Task goal:
Return each line exactly, from the one that has "How do I perform: Switch to the 참여자 관리 tab?" through the end of the entries, both ends included. Pictures do not belong.

Data provided:
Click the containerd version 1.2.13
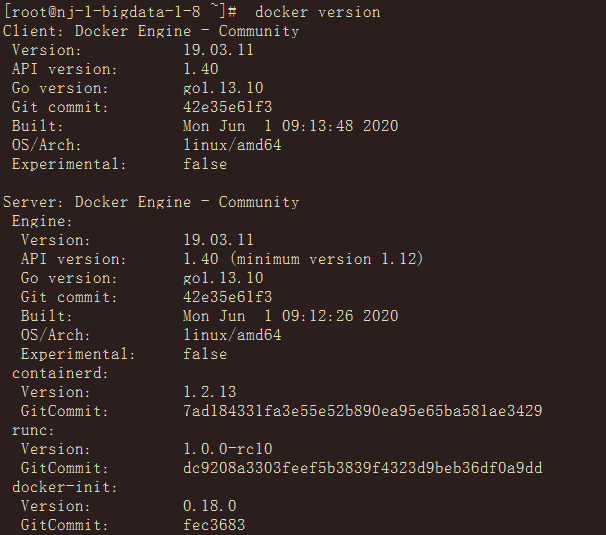Screen dimensions: 606x535 210,392
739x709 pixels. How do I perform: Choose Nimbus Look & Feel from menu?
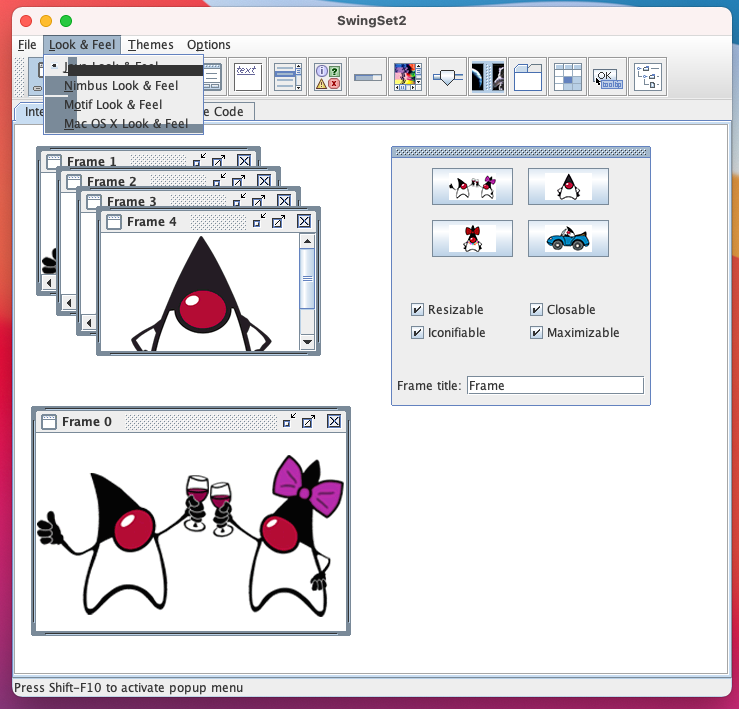click(121, 86)
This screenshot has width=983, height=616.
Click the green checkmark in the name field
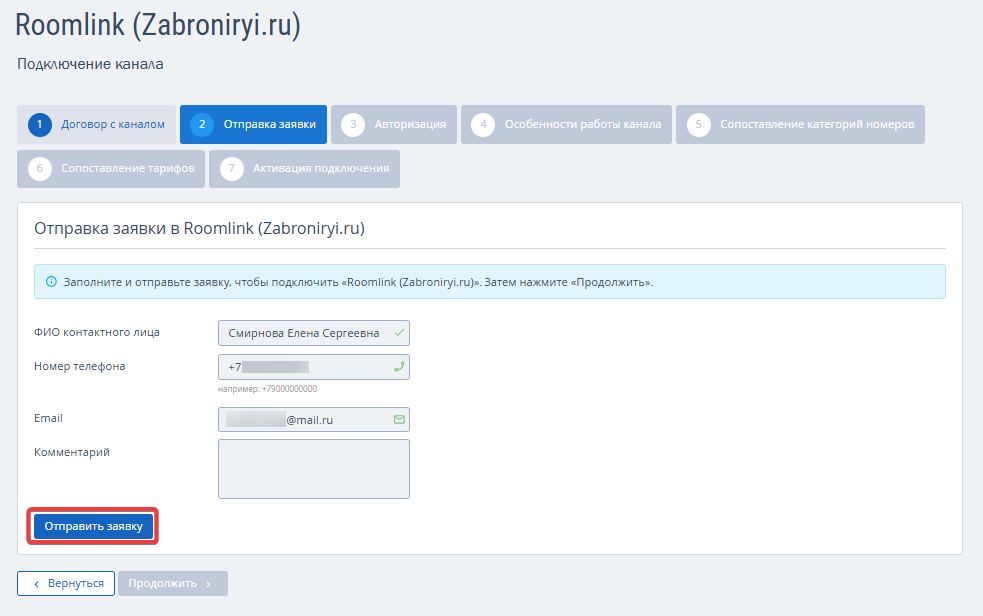399,333
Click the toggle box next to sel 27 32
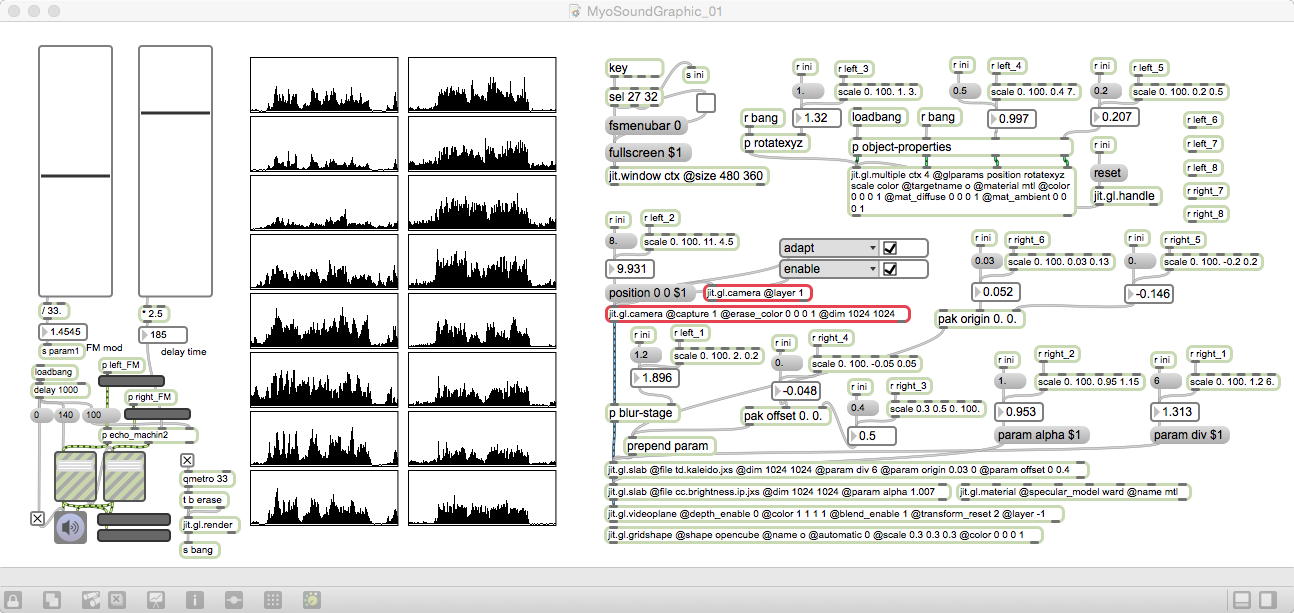Image resolution: width=1294 pixels, height=613 pixels. click(x=706, y=102)
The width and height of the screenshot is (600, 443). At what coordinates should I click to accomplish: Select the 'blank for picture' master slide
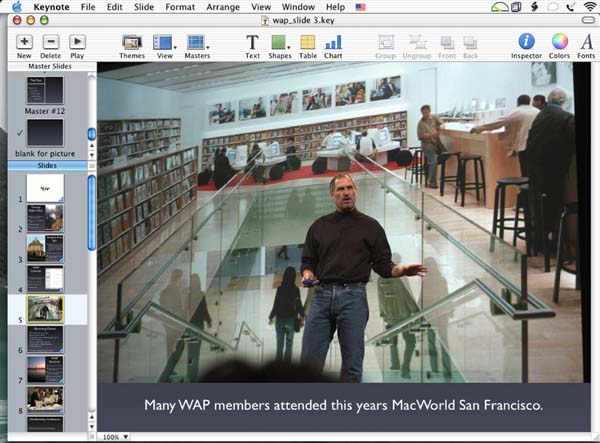pyautogui.click(x=45, y=134)
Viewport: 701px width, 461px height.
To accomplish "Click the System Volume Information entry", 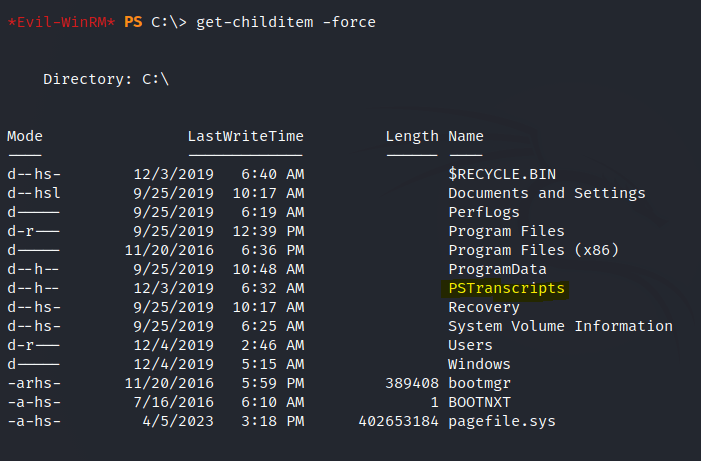I will coord(560,326).
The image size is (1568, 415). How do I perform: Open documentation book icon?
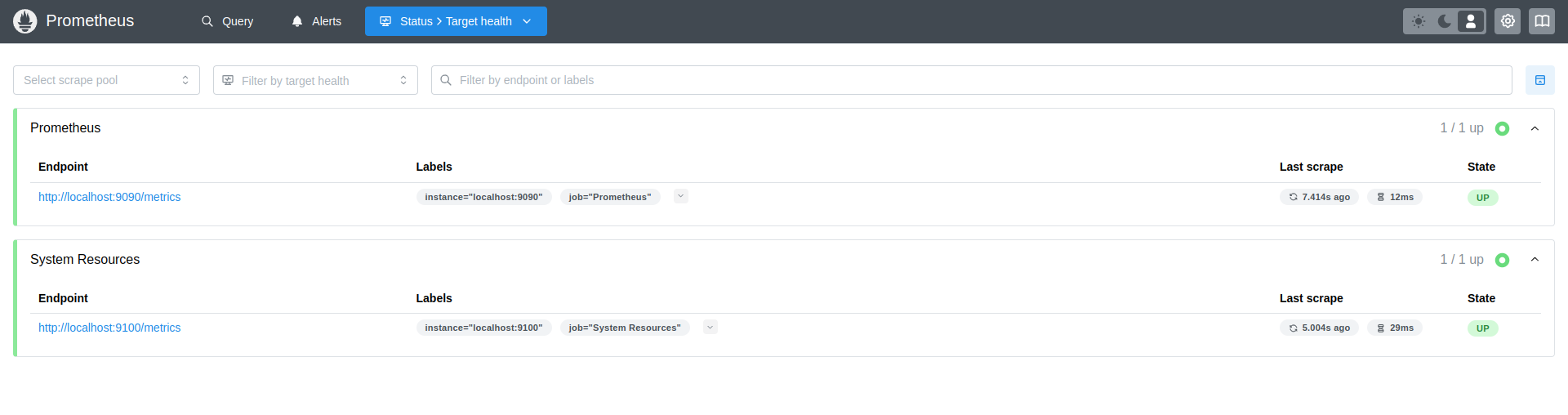(x=1542, y=21)
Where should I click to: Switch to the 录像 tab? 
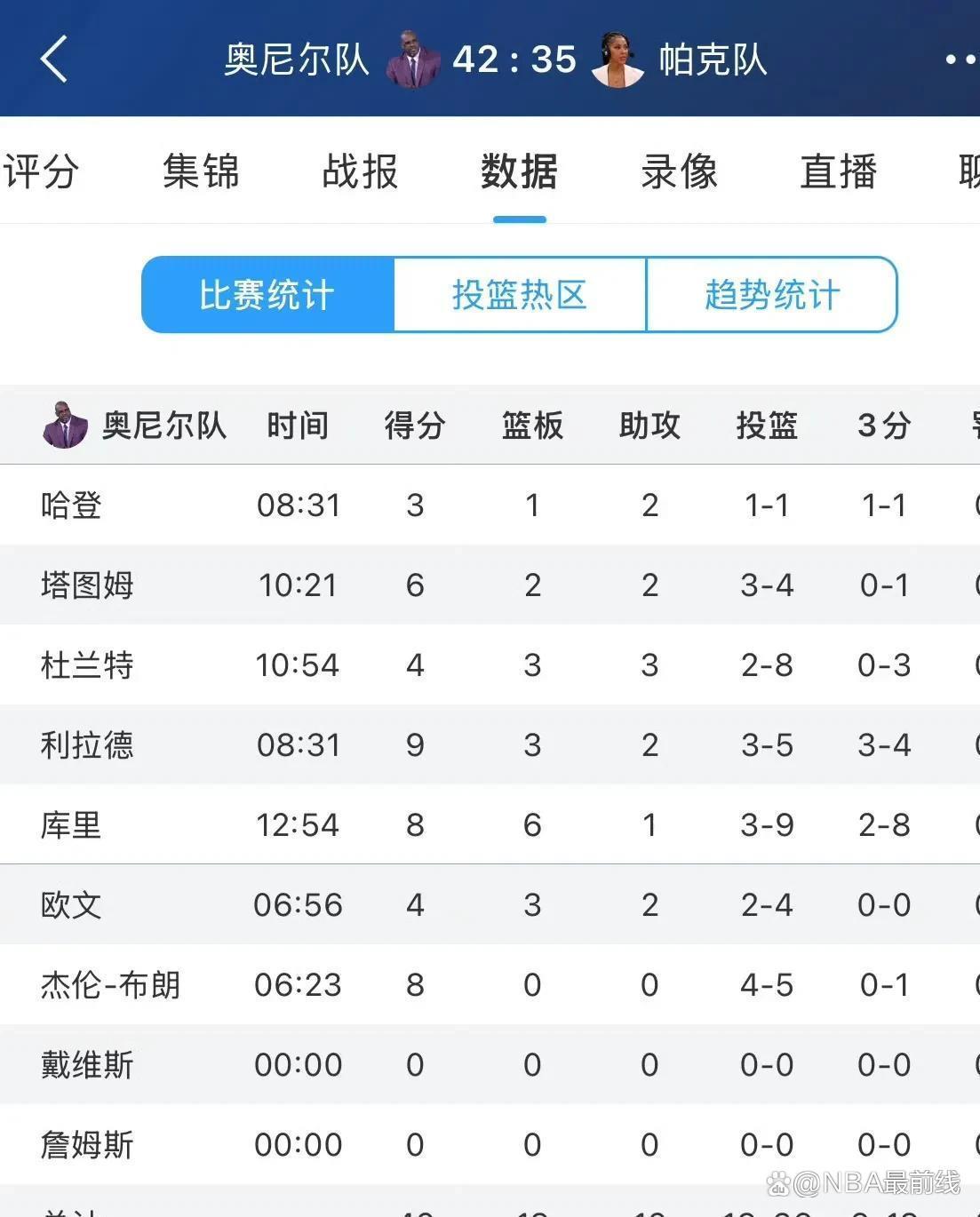point(679,172)
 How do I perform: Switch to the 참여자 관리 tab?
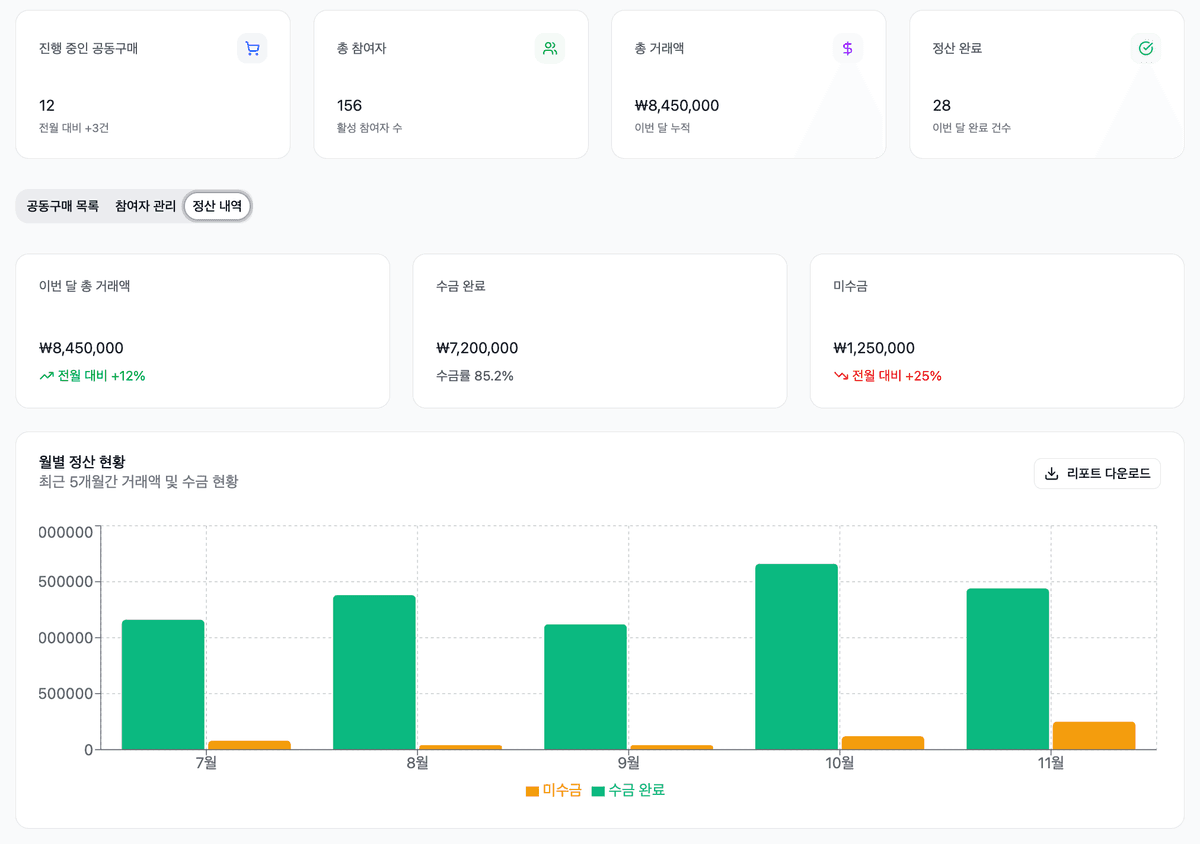pyautogui.click(x=145, y=206)
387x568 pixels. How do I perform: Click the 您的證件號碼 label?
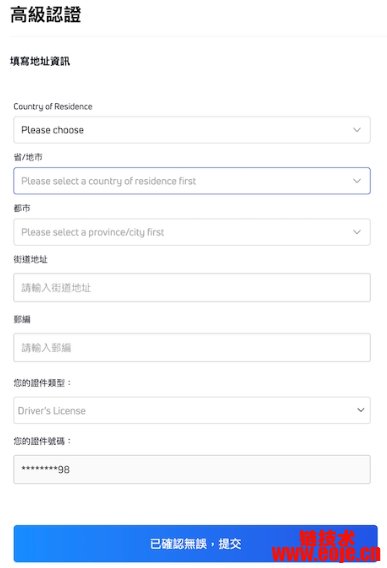coord(42,441)
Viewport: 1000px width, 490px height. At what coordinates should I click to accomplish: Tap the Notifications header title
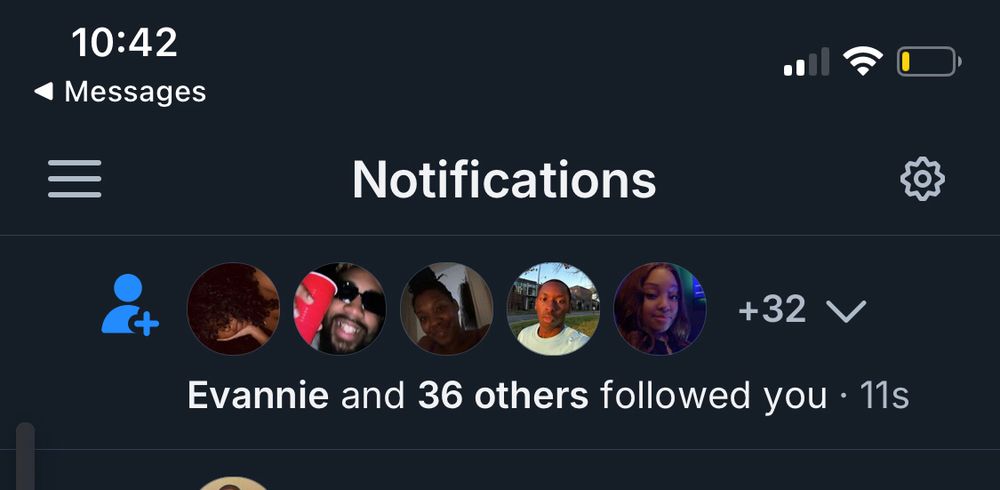pos(504,179)
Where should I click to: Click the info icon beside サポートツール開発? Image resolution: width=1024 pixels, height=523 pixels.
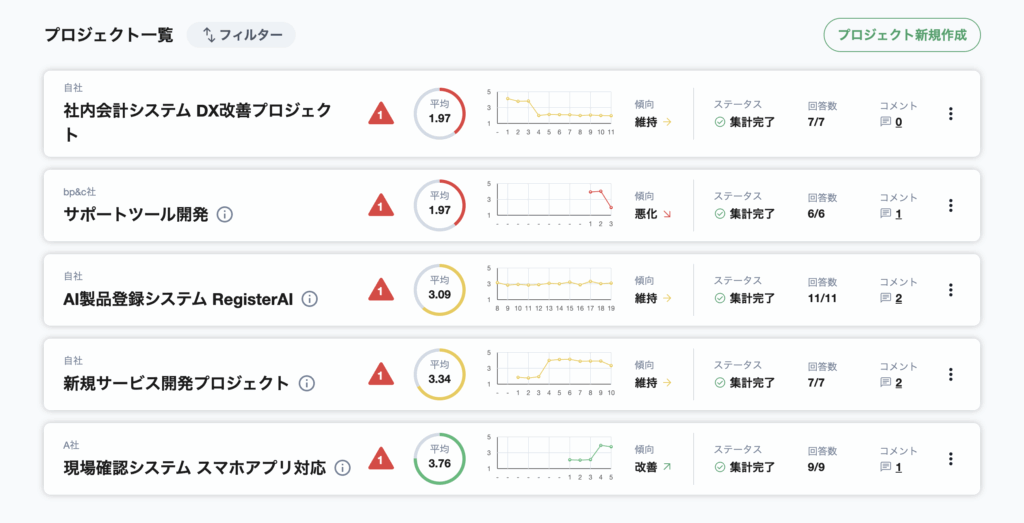(225, 214)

Answer box:
 How do I perform: Switch to the 참여자 관리 tab?
pyautogui.click(x=145, y=206)
387x568 pixels. How do I perform: Click the 您的證件號碼 label?
coord(42,441)
Viewport: 1000px width, 490px height. At what coordinates should I click to accomplish: Tap the Notifications header title
pos(504,179)
Where should I click to: Click the info icon beside サポートツール開発? Image resolution: width=1024 pixels, height=523 pixels.
(225, 214)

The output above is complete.